Pluralisme, dalam konteks ini, bukan lagi nilai, tapi ideologi kekuasaan yang menuntut semua orang mengalah terhadap relativisme.
Di masyarakat modern yang dipengaruhi liberalisme dan kapitalisme, nilai tertinggi bukan lagi Tuhan, tapi pasar dan pilihan.
Agama boleh hidup, asal dibatasi:
✔️ Shalat boleh, asal tak bicara zakat sebagai sistem ekonomi.
✔️ Puasa boleh, asal tak menyinggung distribusi pangan.
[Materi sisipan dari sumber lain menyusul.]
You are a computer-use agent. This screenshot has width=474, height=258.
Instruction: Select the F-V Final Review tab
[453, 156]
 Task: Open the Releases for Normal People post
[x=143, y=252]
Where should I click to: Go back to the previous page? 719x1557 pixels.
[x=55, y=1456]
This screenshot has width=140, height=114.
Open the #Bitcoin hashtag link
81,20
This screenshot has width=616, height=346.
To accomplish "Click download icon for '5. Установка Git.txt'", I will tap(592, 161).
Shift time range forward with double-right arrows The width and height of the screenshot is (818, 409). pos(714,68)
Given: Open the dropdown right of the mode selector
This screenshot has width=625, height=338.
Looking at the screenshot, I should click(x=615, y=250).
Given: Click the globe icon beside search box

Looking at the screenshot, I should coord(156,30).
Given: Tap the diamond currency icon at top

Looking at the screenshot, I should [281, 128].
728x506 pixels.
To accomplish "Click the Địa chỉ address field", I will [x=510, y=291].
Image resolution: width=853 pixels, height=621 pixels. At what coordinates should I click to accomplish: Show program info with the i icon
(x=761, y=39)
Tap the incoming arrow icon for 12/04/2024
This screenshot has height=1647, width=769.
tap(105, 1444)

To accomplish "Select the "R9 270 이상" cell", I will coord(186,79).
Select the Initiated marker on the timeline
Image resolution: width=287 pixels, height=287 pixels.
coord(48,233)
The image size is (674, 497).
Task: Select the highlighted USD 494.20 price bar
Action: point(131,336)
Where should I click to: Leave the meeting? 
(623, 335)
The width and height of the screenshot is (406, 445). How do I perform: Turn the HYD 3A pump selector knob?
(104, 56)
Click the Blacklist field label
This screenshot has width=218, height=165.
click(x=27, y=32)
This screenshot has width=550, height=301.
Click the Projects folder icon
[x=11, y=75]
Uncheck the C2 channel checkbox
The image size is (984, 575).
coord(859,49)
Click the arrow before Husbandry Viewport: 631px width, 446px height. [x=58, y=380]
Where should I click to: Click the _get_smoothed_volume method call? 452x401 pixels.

✔️ Baca Qur’an boleh, asal tak menjadikannya dasar perundang-undangan.
Agama dipersilakan eksis, asal tidak mengatur.
Iman dijinakkan menjadi privat, dan keputusan hidup diserahkan ke pasar.
Inilah bentuk ketuhanan yang didomestikasi: spiritual tapi tanpa kekuatan struktur, ibadah tanpa dampak sosial, iman tanpa peradaban. Kita diberi kebebasan beragama, tetapi tidak diberi ruang untuk menjadikan kebenran ilahi sebagai sistem hidup.
Toleransi bukan berarti menanggalkan prinsip. Hidup damai bukan berarti membubarkan batas. Dan pluralisme yang sehat bukan berarti semua nilai sama rata. Justru jika kita benar-benar menghargai perbedaan, kita harus berani berdiri teguh pada apa yang kita yakini benar tanpa menghakimi, tapi juga tanpa menyerah.
Karena bila kita terlalu toleran pada kebingungan, kita akan kehilangan arah.
Dan tanpa arah, semua jalan tampak benar, padahal bisa saja semuanya sesat.